- _How to complete this task_
The following entries should be restated word for word, pictures excluded.

*** Given records ***

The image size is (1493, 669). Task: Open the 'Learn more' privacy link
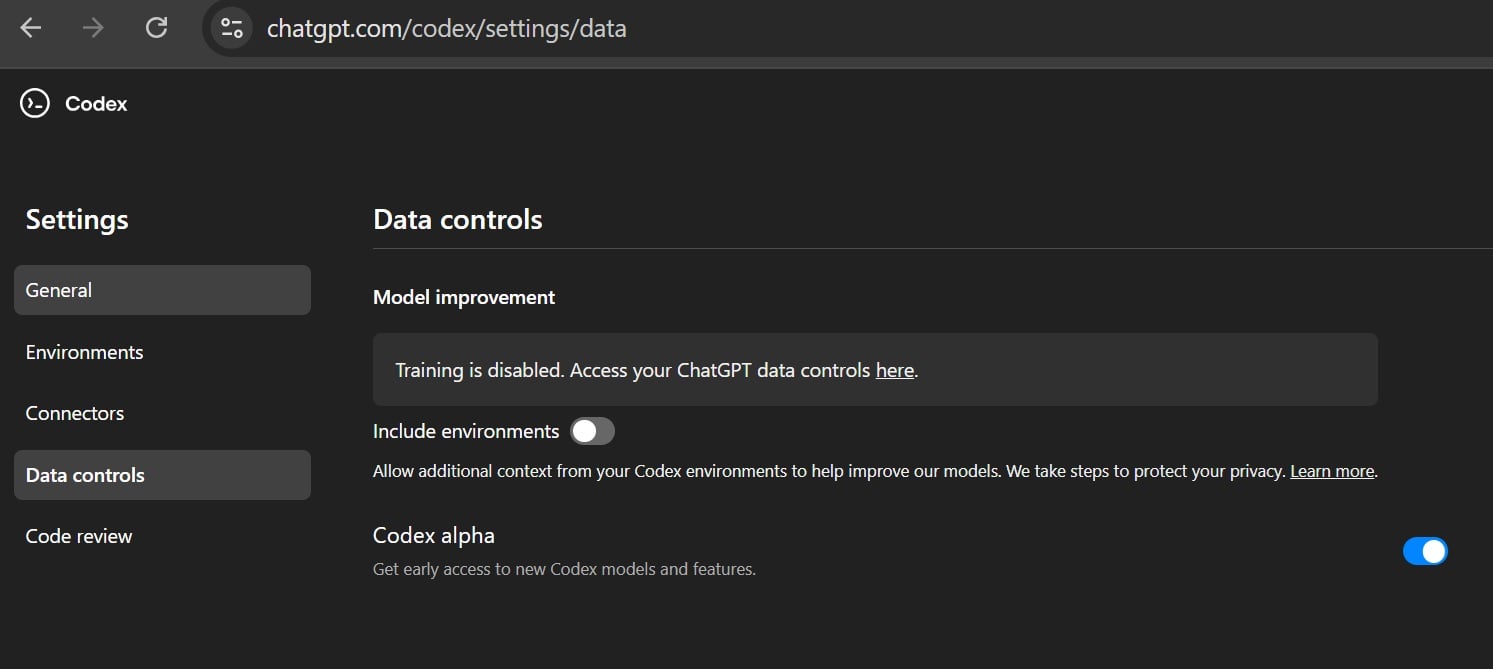coord(1331,470)
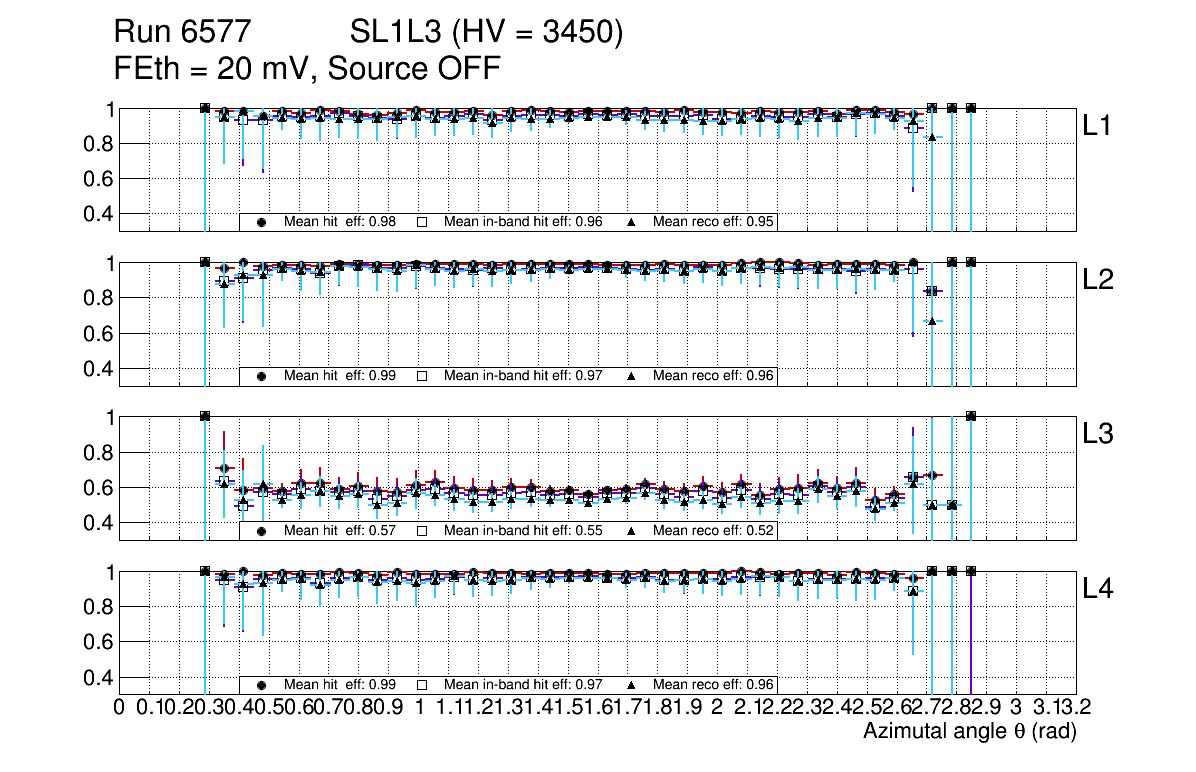1196x772 pixels.
Task: Click the L3 panel label
Action: [x=1098, y=434]
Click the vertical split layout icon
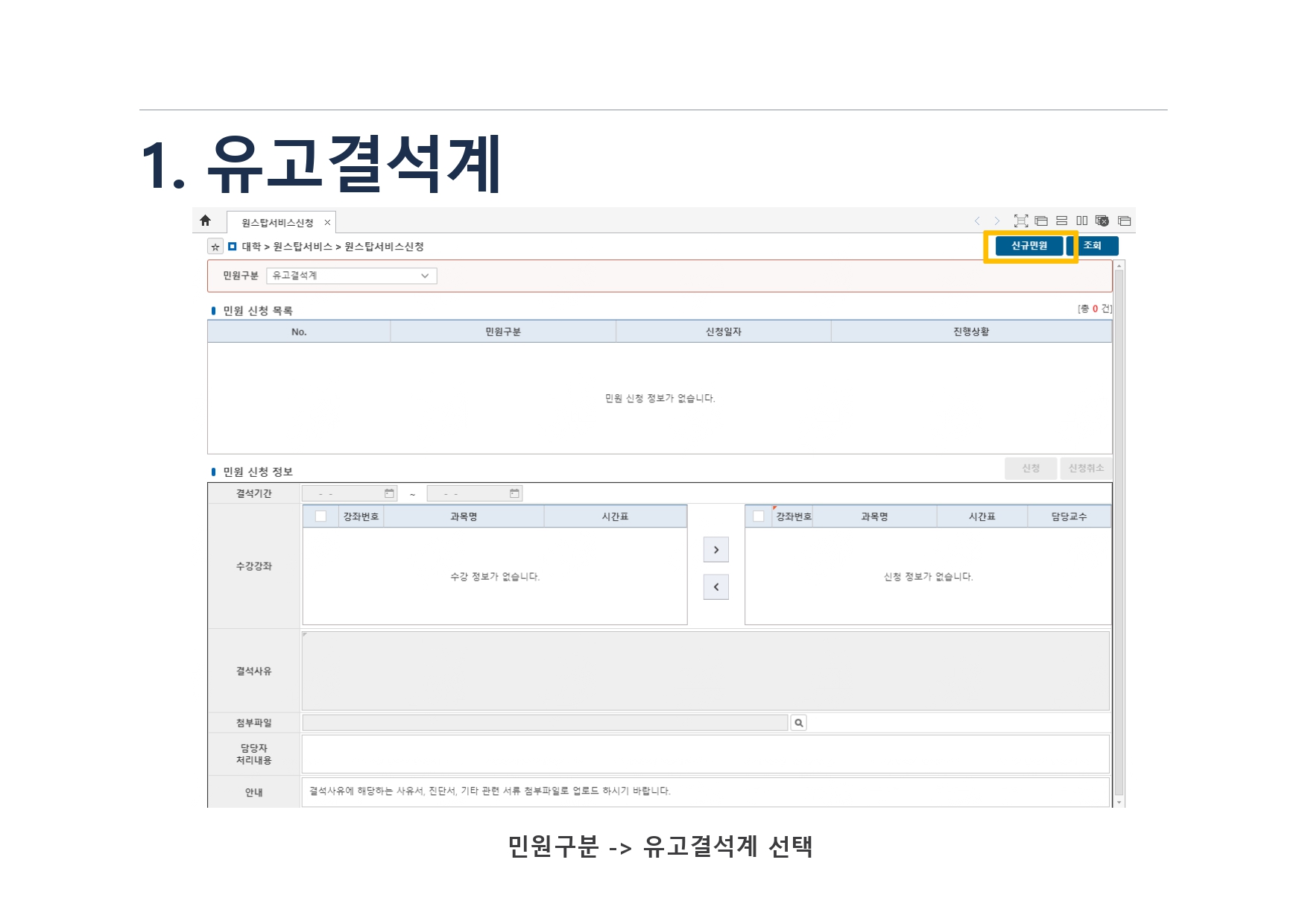1308x924 pixels. point(1082,221)
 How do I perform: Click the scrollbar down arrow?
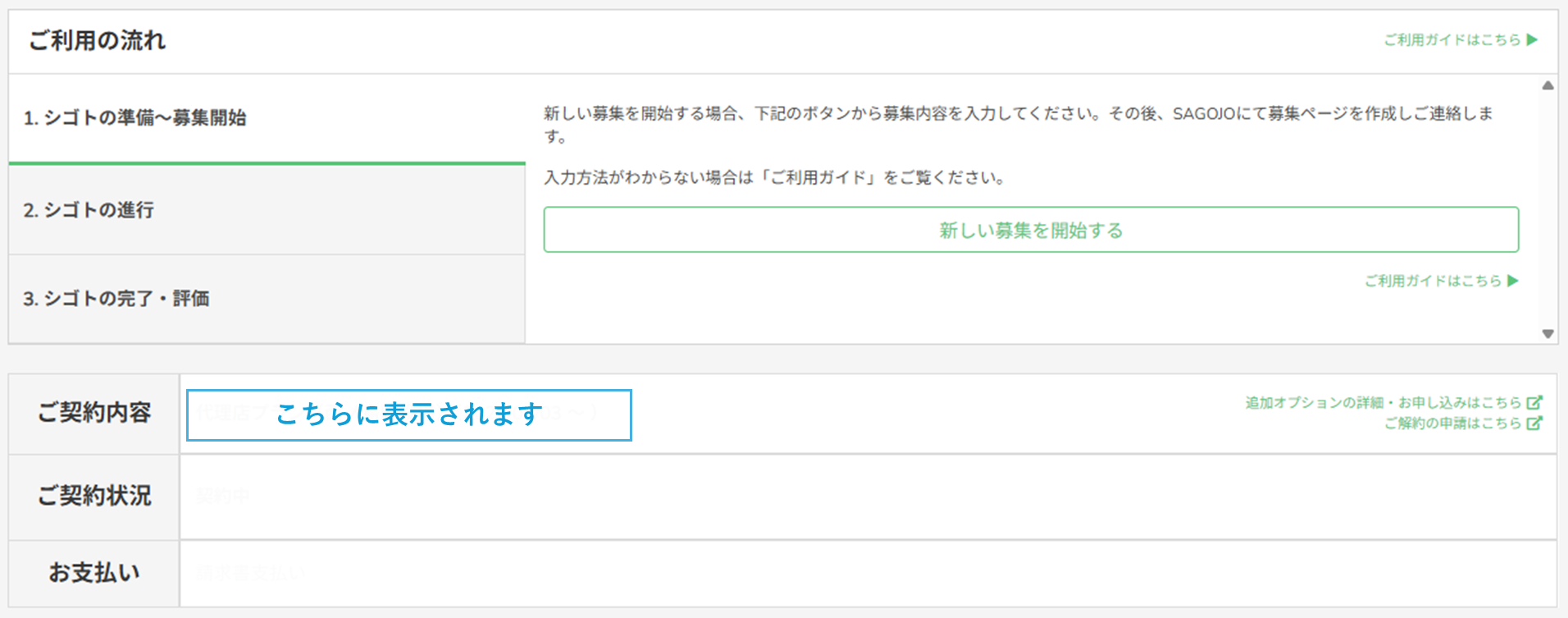[x=1547, y=333]
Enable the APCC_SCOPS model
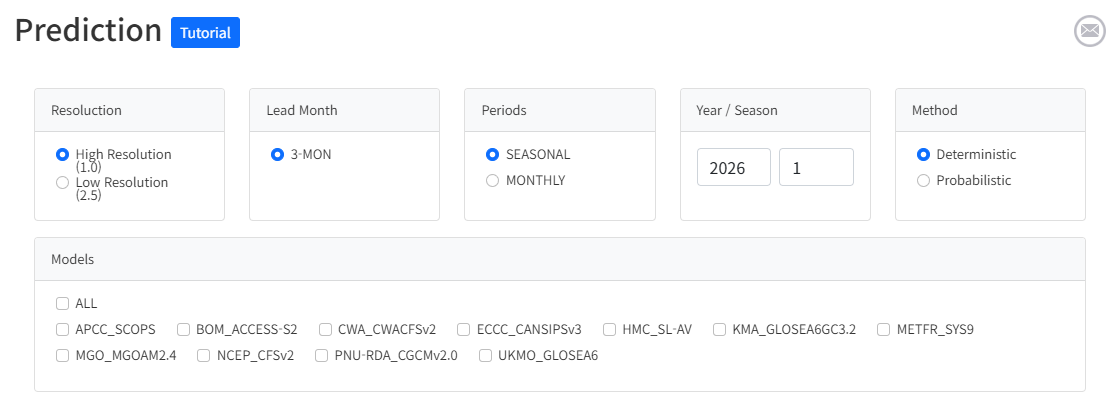 pyautogui.click(x=63, y=329)
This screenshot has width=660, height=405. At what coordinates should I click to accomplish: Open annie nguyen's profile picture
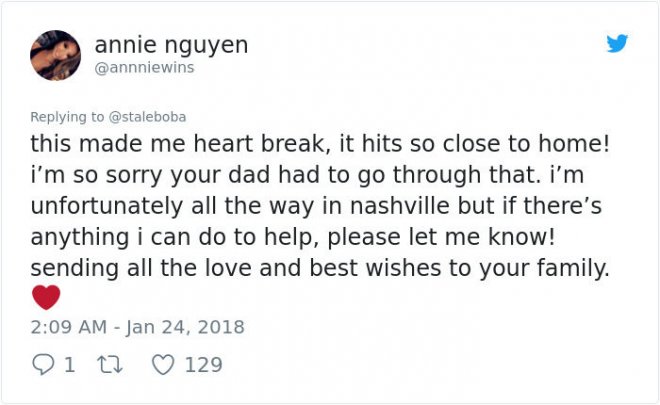[55, 55]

*** End of Given records ***

- _Answer section_
The image size is (1493, 669). Task: Open the 'Learn more' privacy link
coord(1331,470)
1196x772 pixels.
Task: Click the L3 panel label
Action: [x=1098, y=434]
Click the vertical split layout icon
1308x924 pixels. point(1082,221)
 How do I perform: Click the scrollbar down arrow?
[x=1547, y=333]
Enable the APCC_SCOPS model
 pyautogui.click(x=63, y=329)
This screenshot has width=660, height=405. At what coordinates should I click to accomplish: Open annie nguyen's profile picture
[55, 55]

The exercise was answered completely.